**ポインティングデータの行:**
•••

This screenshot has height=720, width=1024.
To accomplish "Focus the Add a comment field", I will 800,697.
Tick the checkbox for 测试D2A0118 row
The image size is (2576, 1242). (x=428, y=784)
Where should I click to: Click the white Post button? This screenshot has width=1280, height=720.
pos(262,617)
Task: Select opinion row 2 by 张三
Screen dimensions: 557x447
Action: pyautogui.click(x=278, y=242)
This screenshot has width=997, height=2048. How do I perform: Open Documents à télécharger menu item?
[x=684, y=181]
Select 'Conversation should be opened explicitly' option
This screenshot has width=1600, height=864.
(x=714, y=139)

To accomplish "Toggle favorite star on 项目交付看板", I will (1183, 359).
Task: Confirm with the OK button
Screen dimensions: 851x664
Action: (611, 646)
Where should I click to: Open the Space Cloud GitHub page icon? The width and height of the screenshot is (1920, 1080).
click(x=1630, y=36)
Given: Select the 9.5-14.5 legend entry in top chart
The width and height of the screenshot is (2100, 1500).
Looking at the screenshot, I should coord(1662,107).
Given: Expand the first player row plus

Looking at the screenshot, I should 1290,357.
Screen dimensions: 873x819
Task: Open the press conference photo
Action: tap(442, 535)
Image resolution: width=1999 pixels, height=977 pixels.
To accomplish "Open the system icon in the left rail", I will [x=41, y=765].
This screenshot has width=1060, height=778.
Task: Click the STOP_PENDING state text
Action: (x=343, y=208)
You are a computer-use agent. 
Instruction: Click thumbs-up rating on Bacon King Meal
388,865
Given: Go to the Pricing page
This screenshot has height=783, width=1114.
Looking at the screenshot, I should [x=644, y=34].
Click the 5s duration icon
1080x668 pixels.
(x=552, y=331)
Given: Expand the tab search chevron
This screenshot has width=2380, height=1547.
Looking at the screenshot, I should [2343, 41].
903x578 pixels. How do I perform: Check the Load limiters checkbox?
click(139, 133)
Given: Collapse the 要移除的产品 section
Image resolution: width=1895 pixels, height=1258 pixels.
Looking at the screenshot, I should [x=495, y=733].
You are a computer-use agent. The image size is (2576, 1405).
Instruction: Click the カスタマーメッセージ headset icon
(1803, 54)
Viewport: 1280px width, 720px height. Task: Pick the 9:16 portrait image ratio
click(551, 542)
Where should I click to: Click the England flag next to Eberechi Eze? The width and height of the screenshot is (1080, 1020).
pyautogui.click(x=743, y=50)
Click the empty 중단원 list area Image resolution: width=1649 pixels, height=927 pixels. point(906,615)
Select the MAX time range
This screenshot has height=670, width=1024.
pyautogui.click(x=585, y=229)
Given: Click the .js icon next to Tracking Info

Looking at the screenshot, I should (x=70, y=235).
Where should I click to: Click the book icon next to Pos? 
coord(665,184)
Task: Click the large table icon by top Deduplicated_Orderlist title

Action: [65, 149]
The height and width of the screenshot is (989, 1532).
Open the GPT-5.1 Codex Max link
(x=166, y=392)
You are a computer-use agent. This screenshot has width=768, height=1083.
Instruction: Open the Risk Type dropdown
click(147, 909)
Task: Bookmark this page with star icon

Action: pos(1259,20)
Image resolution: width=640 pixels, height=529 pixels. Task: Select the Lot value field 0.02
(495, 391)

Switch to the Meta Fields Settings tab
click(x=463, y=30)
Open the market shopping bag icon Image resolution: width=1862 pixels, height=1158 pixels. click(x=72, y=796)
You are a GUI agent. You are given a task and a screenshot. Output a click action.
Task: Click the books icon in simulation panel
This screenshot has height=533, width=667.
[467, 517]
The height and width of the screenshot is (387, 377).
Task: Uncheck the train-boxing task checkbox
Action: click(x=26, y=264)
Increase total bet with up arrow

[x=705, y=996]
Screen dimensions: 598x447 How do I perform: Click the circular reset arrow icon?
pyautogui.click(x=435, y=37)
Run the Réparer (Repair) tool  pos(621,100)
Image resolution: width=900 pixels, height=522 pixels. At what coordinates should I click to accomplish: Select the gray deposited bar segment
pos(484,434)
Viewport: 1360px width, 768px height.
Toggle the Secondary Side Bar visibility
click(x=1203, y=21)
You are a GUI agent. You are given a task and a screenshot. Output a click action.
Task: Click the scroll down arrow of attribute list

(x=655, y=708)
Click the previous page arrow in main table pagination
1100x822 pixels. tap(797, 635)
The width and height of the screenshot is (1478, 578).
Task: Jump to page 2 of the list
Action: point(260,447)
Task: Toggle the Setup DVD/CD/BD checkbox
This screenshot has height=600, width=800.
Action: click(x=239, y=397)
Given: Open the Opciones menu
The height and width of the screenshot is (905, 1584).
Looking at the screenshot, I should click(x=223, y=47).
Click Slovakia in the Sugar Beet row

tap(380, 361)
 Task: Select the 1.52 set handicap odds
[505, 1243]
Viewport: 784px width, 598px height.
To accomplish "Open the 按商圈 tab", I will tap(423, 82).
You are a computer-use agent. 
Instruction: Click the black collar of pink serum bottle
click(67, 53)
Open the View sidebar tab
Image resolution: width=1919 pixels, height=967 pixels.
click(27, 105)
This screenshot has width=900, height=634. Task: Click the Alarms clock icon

•••

**課題の内容:** 「Viewport: 784px width, 598px height.」を含む行から最後の行までを、一字一句変えずに書き写してください。

**問題の解答:**
Viewport: 784px width, 598px height.
To accomplish "Open the 按商圈 tab", I will tap(423, 82).
You are a computer-use agent. 
Instruction: Click the black collar of pink serum bottle
click(67, 53)
Open the View sidebar tab
Image resolution: width=1919 pixels, height=967 pixels.
click(27, 105)
This screenshot has width=900, height=634. Task: Click the Alarms clock icon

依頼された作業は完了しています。